BEGIN by doing something
loop over the lines, doing the same things with each line
END by doing something

But it seems that awk would be much more useful if one could loop twice:

BEGIN by doing something
loop over the lines, doing the same things with each line
record a result in a variable
loop over the lines again, doing the same things to each line
END by doing something

Is it possible?

Put another way, the built in NF function in awk must do something to count up the number of fields. I want an SF function, where the fields are numeric and I sum them.

drl · #2 Post by **drl** » 2012-01-14 18:57

Hi.

I think of awk as the preeminent data-in-fields-processor. The form of an awk program is a series of statements:

Code: Select all

pattern { action }

where BEGIN and END are optional, special patterns that allow actions to be performed before the list of files is read, and after all files are read. The action allows a syntax very much like c. The input text data files can be almost any form. I think early on I had an awk program that implemented much of nroff (not written by me).

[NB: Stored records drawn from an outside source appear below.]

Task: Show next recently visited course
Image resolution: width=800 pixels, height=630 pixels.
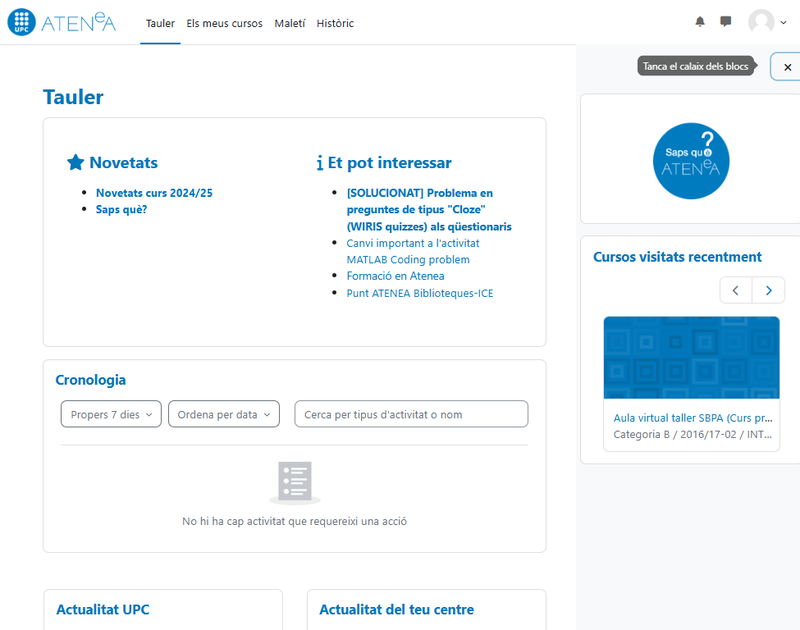Action: [x=768, y=291]
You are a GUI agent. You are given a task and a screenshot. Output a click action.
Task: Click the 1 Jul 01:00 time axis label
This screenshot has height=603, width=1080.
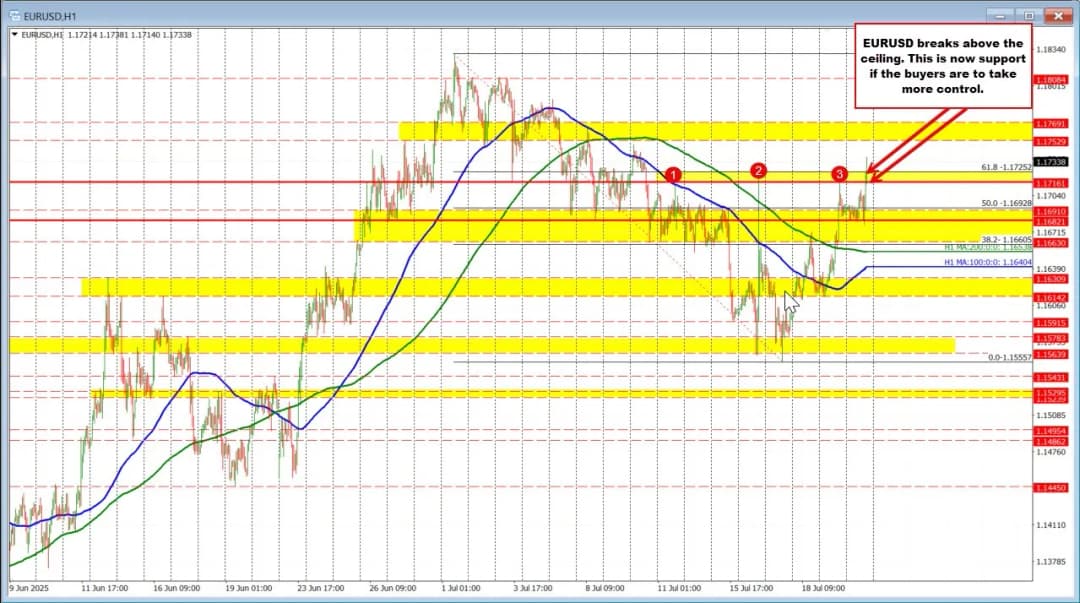click(x=459, y=588)
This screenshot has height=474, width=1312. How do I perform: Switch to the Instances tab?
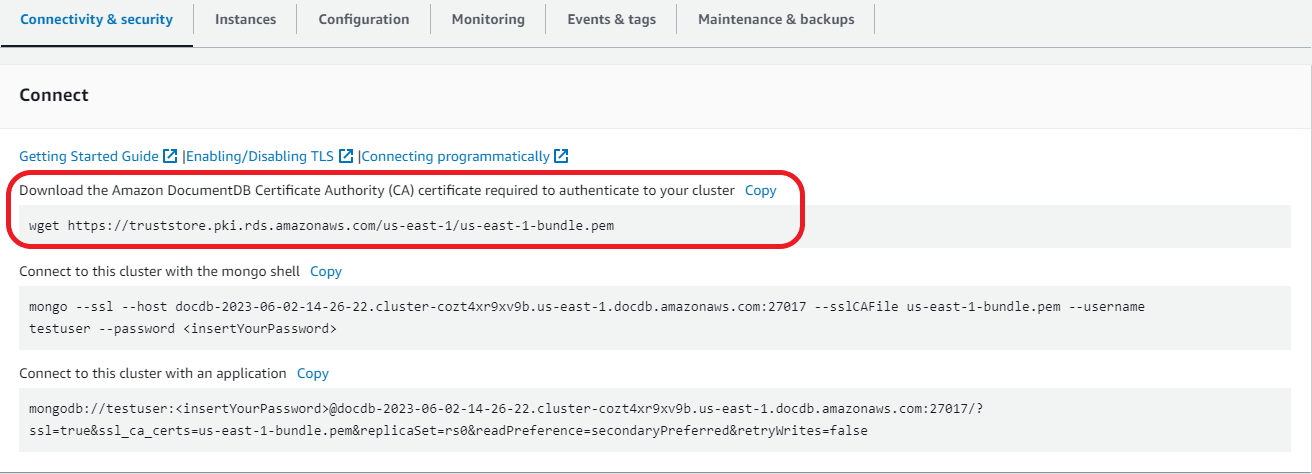(x=245, y=19)
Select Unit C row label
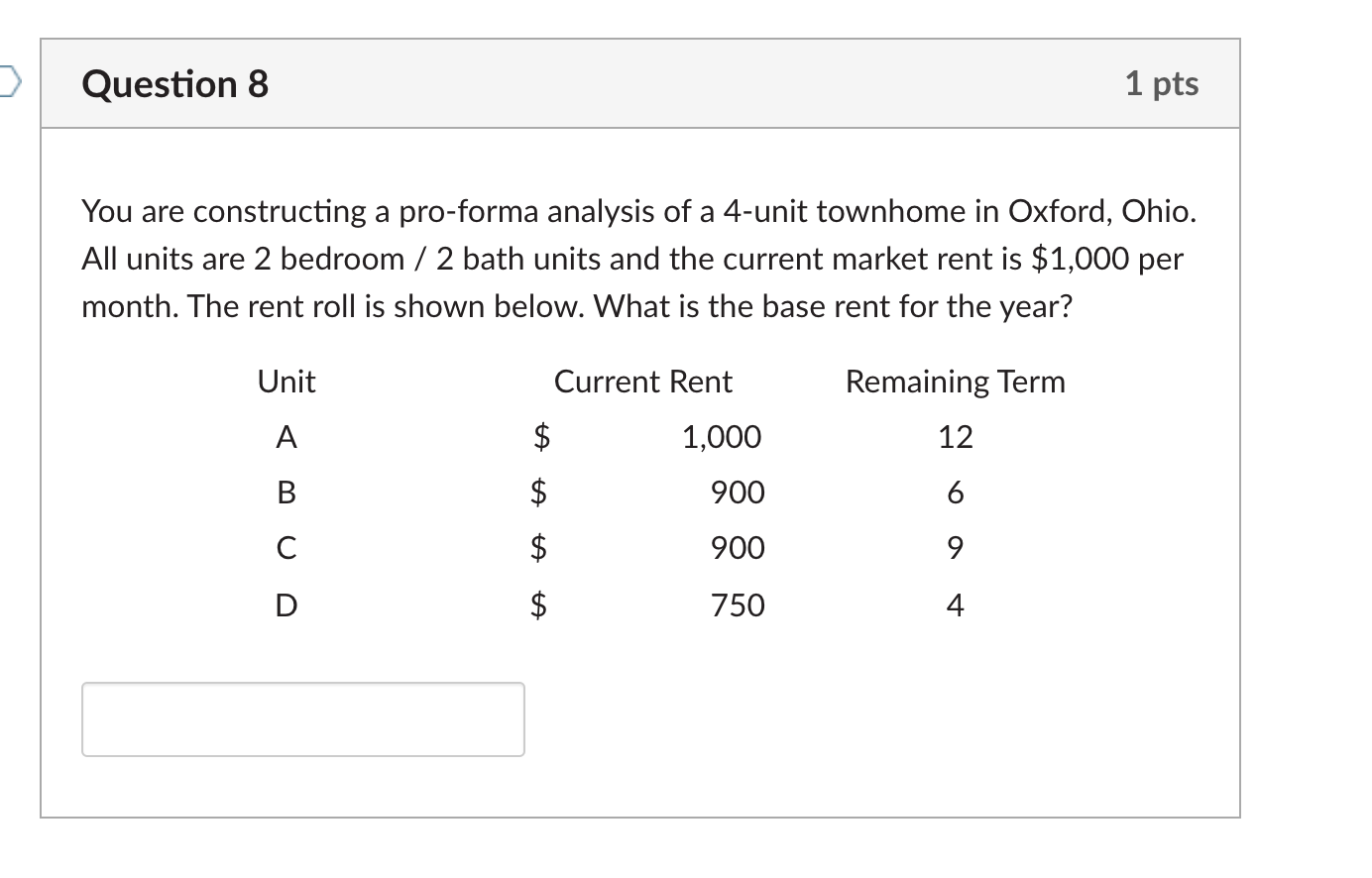This screenshot has width=1372, height=878. [x=286, y=549]
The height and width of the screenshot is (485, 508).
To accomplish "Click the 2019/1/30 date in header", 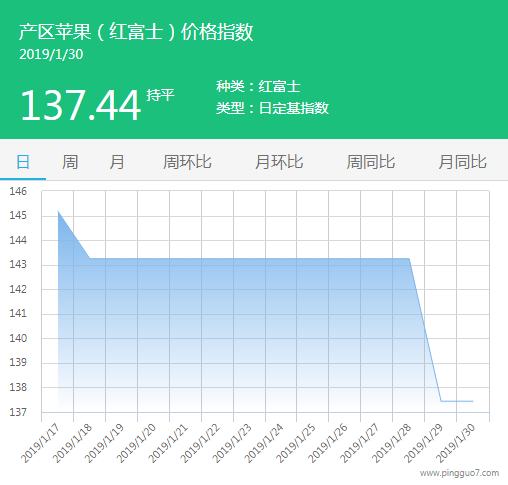I will pyautogui.click(x=51, y=54).
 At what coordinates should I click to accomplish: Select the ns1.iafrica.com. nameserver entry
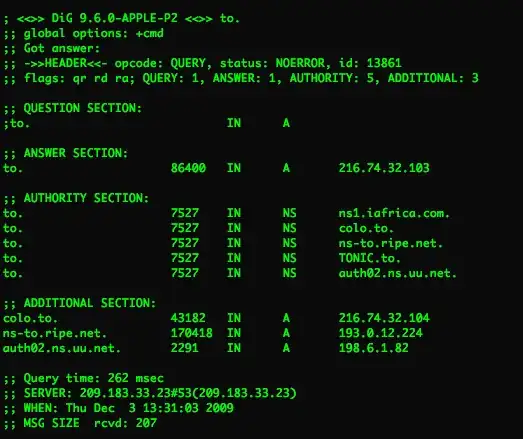[394, 213]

The object NF is a variable maintained by awk, not a function.

One reason that I might prefer perl over awk is that perl can read non-text files, awk cannot.

Modern awk allows user functions so that you can do modular coding.

The article at http://en.wikipedia.org/wiki/AWK has a lot of information and references.

The site http://awk.info/ is for everything awk.

The http://www.unix.com forum has an amazing group of gifted awk coders.

The book by A.W.K. is still in print, but I have no idea why it is priced so high at $80 / $50 at Amazon; I think I paid about $20 for it long ago.

Best wishes ... cheers, drl

tukuyomi · #3 Post by **tukuyomi** » 2012-01-14 21:23

BEGIN by doing something
loop over the lines, doing the same things with each line
record a result in a variable
loop over the lines again, doing the same things to each line
END by doing something

Code: Select all

awk '
BEGIN{Do stuff}
NR==FNR{Do stuff for file, record in a variable if you want; next}
{Do stuff for file again}
END{Do stuff}
' file file

NR is incremented each line, FNR too but with the difference that it's reseted with each input:
Say file has 10 lines. As it's called twice, FNR will go 0~10, then 0~10, while FNR will go 0~10~20. This explains the first loop (NR==FNR{...; next})

Telemachus · #4 Post by **Telemachus** » 2012-01-14 23:53

Ahtiga Saraz wrote:According to information I can find, awk has the following model:

input: a file consisting of lines all having the same form
and an awk program has the form

BEGIN by doing something

loop over the lines, doing the same things with each line

END by doing something

But it seems that awk would be much more useful if one could loop twice:

BEGIN by doing something

loop over the lines, doing the same things with each line

record a result in a variable

loop over the lines again, doing the same things to each line

END by doing something

Is it possible?

I'm worried this is an XY problem. Can you tell us what the real goal is? Ideally give a concrete example with a small amount of realistic data.

Ahtiga Saraz wrote:Put another way, the built in NF function in awk must do something to count up the number of fields. I want an SF function, where the fields are numeric and I sum them.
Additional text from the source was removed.